### WHAT IS REQUIRED:
From the entries below, copy every line that has the word "computer".

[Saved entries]
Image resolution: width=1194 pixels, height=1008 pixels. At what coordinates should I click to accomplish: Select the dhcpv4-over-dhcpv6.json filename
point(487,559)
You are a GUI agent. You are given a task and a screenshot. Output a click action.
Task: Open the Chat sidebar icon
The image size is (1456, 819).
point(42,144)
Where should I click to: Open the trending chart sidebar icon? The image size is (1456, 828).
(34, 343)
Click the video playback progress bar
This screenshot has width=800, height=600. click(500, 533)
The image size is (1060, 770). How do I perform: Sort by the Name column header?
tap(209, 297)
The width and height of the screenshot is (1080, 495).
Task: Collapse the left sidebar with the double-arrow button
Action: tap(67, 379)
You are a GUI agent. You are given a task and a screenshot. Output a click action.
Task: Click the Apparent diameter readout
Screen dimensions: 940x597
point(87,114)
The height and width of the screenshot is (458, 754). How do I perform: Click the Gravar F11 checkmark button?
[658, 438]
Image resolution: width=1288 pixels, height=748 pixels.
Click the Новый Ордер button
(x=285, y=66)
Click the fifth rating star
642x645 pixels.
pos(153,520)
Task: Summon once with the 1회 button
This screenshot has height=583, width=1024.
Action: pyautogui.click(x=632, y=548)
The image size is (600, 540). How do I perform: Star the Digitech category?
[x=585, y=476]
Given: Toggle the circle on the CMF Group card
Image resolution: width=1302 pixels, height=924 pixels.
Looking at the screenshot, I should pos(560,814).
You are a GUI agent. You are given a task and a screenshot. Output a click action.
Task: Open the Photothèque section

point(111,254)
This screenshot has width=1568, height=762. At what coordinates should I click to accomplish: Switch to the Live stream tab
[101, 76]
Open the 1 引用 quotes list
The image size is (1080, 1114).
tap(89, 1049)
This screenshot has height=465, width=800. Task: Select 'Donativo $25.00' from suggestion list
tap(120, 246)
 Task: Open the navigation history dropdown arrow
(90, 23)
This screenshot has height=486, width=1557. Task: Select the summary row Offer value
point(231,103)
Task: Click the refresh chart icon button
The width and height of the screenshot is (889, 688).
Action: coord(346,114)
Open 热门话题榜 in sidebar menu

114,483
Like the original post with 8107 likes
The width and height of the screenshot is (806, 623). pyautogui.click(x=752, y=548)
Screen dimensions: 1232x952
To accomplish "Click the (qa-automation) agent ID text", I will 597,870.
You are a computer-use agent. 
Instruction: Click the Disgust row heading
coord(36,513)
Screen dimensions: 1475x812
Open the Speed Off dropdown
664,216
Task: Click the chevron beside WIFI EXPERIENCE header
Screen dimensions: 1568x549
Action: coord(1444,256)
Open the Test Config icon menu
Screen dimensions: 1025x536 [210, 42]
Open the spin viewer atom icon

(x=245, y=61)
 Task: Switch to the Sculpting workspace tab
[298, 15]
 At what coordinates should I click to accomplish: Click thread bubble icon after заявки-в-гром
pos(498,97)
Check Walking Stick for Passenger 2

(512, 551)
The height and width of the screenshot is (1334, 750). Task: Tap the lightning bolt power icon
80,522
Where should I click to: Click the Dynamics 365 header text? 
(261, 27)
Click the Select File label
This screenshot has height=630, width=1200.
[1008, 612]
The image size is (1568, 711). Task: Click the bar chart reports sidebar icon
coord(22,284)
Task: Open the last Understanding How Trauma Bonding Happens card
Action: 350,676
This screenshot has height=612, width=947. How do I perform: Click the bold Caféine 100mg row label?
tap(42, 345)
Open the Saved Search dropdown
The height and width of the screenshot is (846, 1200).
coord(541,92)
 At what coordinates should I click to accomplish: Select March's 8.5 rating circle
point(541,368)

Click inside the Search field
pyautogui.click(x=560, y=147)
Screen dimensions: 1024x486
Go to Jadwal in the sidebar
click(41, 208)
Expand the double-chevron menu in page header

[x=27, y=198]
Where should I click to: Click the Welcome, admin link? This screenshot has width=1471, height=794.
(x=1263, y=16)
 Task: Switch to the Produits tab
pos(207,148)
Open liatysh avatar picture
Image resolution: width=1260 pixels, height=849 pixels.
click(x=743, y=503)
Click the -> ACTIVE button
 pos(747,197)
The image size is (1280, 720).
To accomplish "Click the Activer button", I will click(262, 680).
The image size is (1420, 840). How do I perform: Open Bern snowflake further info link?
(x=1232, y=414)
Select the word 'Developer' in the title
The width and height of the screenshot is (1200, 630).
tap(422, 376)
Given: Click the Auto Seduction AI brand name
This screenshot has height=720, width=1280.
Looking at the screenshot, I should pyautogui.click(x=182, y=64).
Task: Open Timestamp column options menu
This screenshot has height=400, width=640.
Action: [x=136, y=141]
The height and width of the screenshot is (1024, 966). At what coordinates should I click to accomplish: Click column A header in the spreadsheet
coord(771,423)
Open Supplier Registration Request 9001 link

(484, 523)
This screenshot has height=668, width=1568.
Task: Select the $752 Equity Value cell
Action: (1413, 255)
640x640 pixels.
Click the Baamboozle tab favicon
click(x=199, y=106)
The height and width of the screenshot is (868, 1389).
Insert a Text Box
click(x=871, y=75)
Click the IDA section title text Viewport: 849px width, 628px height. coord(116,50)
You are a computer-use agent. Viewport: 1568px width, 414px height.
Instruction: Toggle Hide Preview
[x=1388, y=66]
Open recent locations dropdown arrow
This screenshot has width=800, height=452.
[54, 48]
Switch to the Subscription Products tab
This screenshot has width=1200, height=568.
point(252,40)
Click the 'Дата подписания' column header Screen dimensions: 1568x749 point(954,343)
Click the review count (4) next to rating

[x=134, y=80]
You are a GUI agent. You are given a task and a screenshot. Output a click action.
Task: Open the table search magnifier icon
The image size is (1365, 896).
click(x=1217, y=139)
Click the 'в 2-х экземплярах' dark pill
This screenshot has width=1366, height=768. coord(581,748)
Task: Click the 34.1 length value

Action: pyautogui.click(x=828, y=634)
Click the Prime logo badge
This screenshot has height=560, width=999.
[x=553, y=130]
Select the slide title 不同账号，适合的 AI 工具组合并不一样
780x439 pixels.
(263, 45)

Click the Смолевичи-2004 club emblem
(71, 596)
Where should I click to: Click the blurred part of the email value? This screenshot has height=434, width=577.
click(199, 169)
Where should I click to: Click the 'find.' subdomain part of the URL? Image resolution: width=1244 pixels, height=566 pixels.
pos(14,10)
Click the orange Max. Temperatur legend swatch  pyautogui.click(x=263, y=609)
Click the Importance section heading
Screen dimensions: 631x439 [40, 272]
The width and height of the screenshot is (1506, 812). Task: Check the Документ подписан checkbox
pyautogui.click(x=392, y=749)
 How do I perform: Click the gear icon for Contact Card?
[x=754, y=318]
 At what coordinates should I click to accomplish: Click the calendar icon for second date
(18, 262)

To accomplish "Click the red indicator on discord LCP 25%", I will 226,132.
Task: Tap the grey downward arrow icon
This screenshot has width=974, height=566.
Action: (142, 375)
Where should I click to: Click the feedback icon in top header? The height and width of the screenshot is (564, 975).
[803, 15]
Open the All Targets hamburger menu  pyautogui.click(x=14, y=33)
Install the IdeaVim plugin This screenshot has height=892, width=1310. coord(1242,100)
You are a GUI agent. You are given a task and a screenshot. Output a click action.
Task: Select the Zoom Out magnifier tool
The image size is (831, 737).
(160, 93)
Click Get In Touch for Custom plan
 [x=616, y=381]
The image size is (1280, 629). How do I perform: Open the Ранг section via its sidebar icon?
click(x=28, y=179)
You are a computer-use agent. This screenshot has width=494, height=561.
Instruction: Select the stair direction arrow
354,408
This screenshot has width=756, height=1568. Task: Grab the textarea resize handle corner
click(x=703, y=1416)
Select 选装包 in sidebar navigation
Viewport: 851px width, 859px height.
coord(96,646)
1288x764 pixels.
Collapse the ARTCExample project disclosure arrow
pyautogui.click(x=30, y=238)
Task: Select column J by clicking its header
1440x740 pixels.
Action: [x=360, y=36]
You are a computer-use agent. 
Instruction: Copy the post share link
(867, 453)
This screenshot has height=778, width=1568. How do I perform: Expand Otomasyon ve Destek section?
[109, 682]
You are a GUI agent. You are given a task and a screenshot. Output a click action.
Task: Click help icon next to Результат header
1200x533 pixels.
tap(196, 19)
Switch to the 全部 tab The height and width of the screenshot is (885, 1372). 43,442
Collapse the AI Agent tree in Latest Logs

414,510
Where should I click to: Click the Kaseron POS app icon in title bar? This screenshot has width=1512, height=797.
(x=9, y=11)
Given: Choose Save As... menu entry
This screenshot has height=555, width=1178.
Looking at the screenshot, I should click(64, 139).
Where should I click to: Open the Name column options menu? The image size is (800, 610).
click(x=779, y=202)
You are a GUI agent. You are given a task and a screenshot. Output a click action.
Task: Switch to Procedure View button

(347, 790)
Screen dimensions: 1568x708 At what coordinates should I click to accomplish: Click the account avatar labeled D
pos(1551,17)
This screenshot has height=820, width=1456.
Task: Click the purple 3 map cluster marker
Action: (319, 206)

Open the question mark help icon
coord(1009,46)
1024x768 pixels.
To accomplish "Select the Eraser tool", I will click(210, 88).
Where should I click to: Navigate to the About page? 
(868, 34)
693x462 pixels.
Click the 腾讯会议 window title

### ANSWER TO THE PROBLEM:
You are a computer-use agent. 
You are a computer-use agent. Viewport: 1568px width, 414px height.
You are a computer-use agent. This screenshot has width=494, height=561.
You are a computer-use agent. 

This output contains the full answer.